**Exercise passage**
────────────────────────────────────────

Adolf Ferdinand Schinnerer (25 September 1876, Schwarzenbach – 30 January 1949, Ottershausen, part of Haimhausen) was a German artist and educator, active in painting, drawing and printmaking. He was part of the broad German Expressionist movement.

In 1909 he was one of three winners of the recently-established German Villa Romana Prize, allowing a year of residence in a villa near Florence, Italy.

From 1920 he was an instructor at the Academy of Fine Arts, Munich, where his students included Karl Gatermann the Younger, Juergen von Huendeberg and Emil Krieger.

────────────────────────────────────────

**Provided material**

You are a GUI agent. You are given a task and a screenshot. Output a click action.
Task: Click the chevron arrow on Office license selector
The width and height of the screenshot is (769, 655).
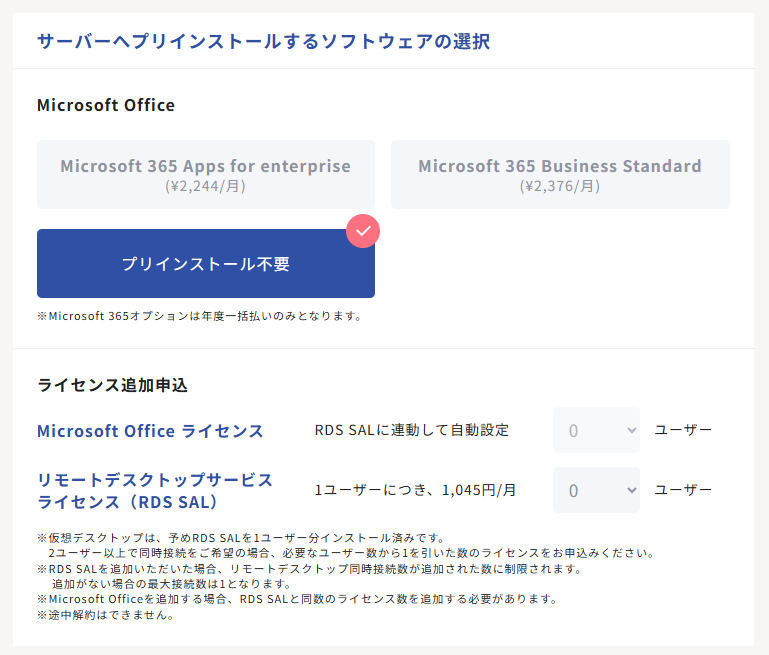click(632, 430)
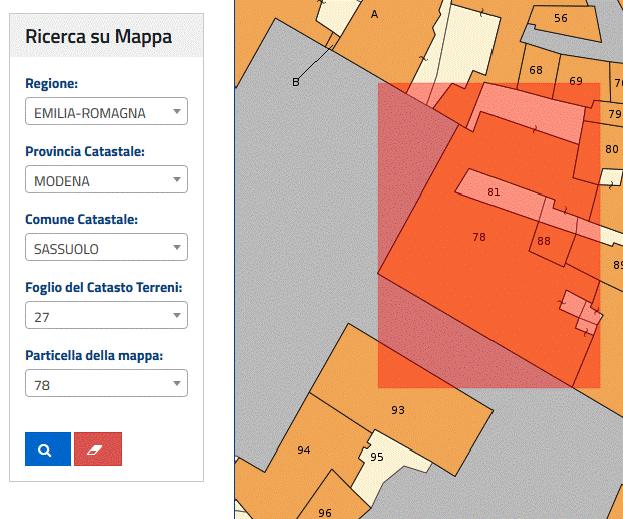Expand the Foglio del Catasto Terreni dropdown
This screenshot has height=519, width=623.
point(106,316)
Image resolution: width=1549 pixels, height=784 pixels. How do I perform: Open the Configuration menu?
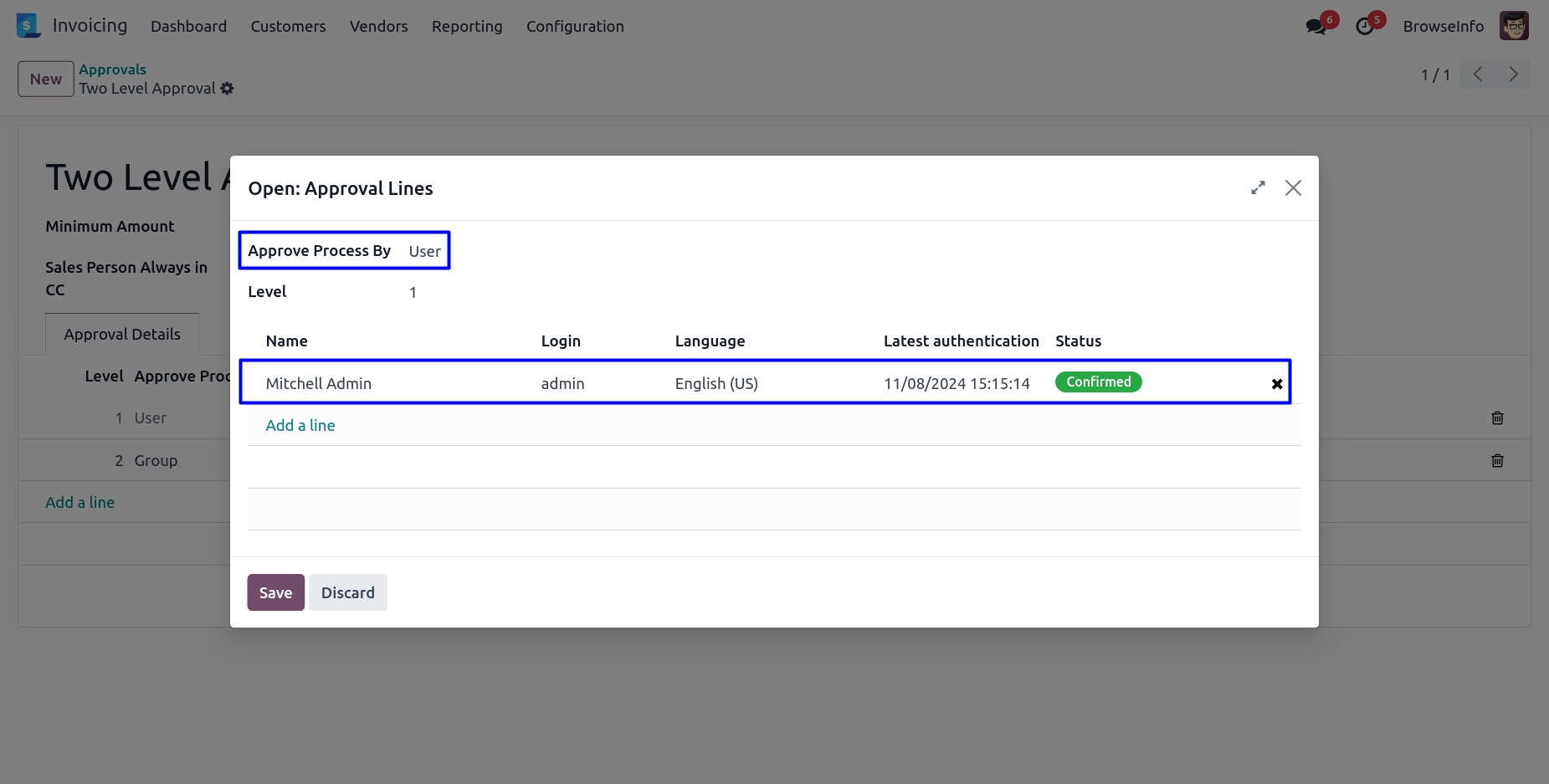click(575, 27)
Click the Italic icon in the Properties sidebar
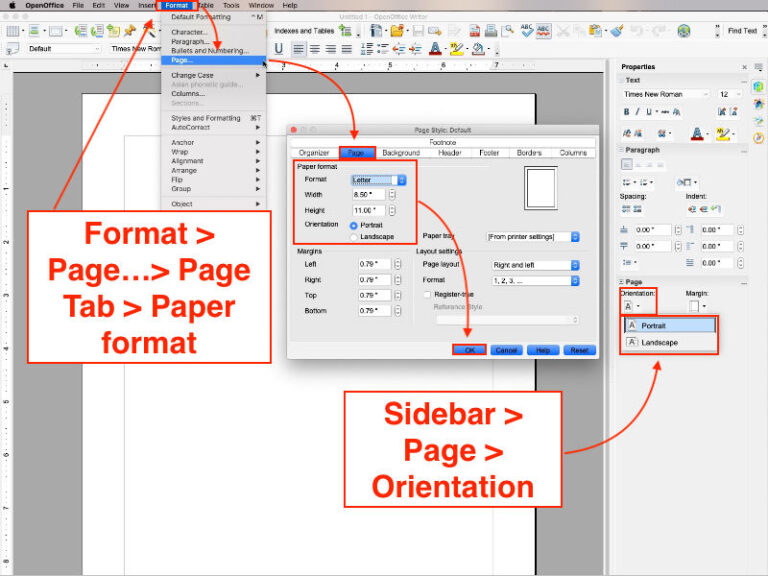This screenshot has height=576, width=768. (637, 111)
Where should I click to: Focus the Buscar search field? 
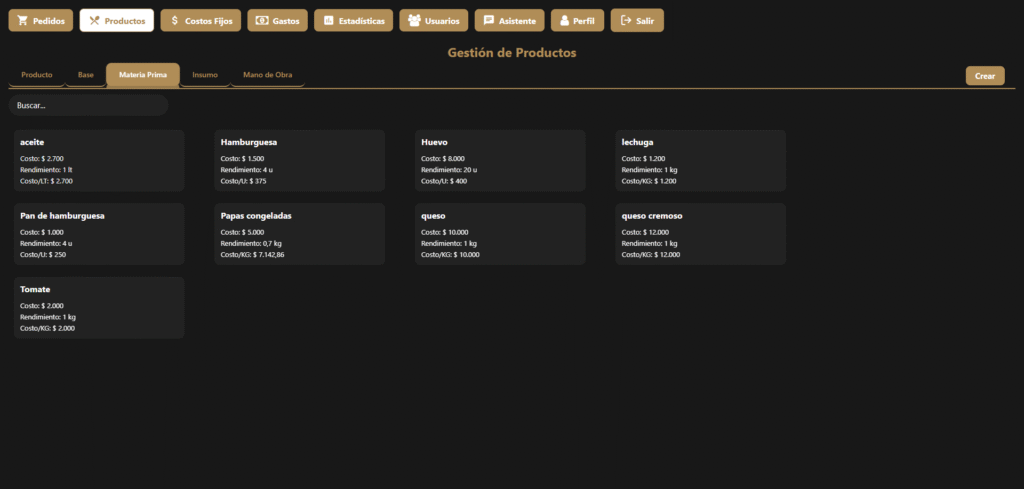click(x=88, y=105)
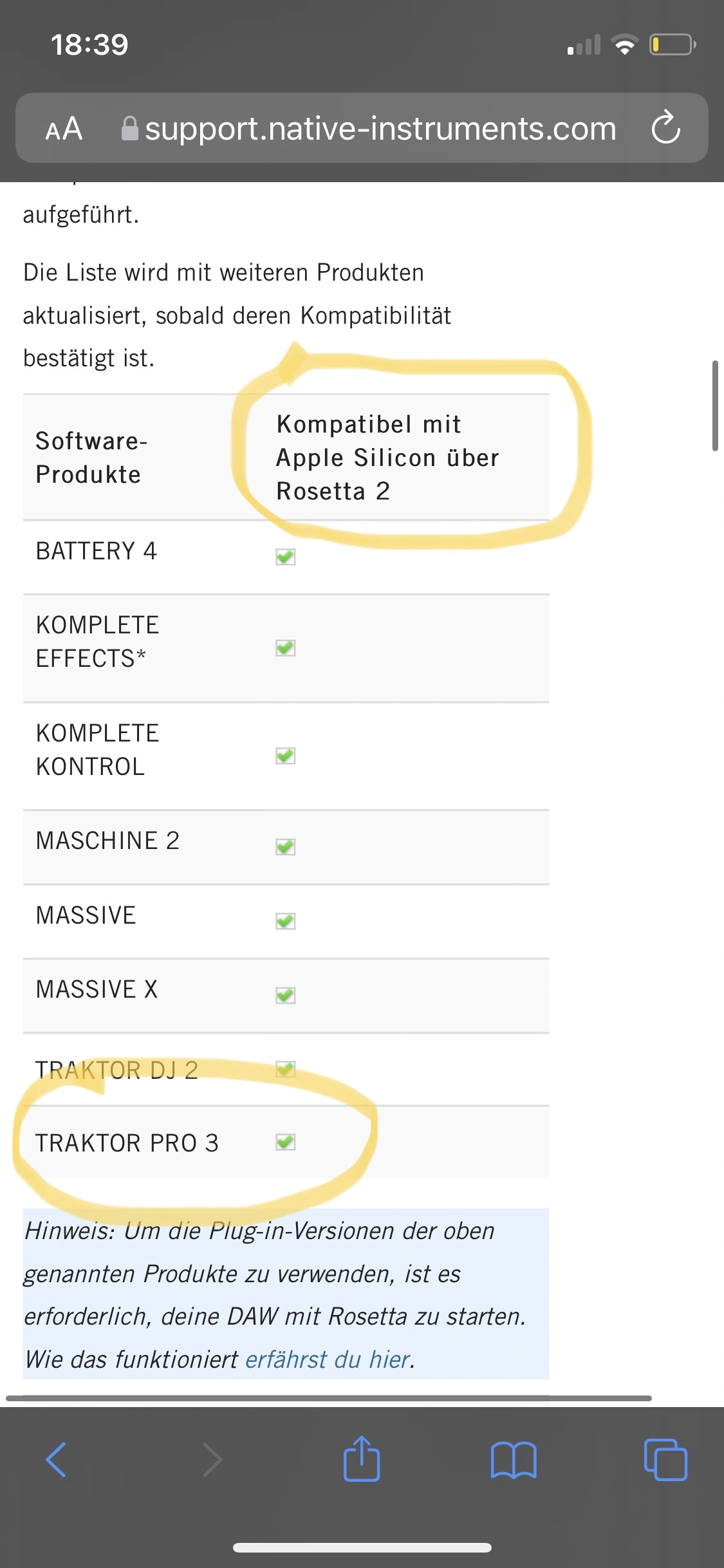Click the TRAKTOR PRO 3 green checkmark

(285, 1143)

────────────────────────────────────────

**Assigned task A**
Retype the stretch of the Schinnerer passage from "Adolf Ferdinand Schinnerer" through "German Expressionist movement.".
**Assigned task B**
Name every student of Schinnerer's that the Schinnerer passage mentions.
**Assigned task C**
Carry on the Schinnerer passage, picking up after its final sentence.
The rows play no part in this work.

**Answer section A**
Adolf Ferdinand Schinnerer (25 September 1876, Schwarzenbach – 30 January 1949, Ottershausen, part of Haimhausen) was a German artist and educator, active in painting, drawing and printmaking. He was part of the broad German Expressionist movement.

**Answer section B**
Karl Gatermann the Younger, Juergen von Huendeberg, Emil Krieger

**Answer section C**
In 1920 his lithograph Das Gastmahl ("The Banquet") was included in a print portfolio volume called Deutsche Graphiker der Gegenwart ("German Printmakers of Our Time", published by Klinkhardt & Biermann Verlag) with 15 lithographs, eight woodcuts, eight photomechanical reproductions, and one drypoint. The other artists were a very distinguished group, who would mostly later be accused of producing Degenerate art when the Nazis came to power. They were: Heinrich Campendonk, Oskar Kokoschka, Max Beckmann, Ludwig Meidner, Adolf Ferdinand Schinnerer, René Beeh, Karl Caspar, Max Unold, Conrad Felixmüller, Lyonel Feininger, Karl Schmidt-Rottluff, Max Pechstein, Otto Mueller, Erich Heckel, Richard Seewald, Christian Rohlfs, Ernst Barlach, George Grosz, Paul Klee, Emil Nolde, Alfred Kubin, Hans Meid, August Gaul, Max Slevogt, Käthe Kollwitz, Max Liebermann, Lovis Corinth, with the art historian Kurt Pfister as editor.

Samson and Delilah, 1918, oils

Several of his earlier works were confiscated from public collections as "degenerate art" from 1937, although he continued to teach and exhibit, and joined up with the Reichskammer der bildenden Künste (Reich Chamber of Fine Arts), a conformist government-established union that artists were obliged to join to continue their professional life.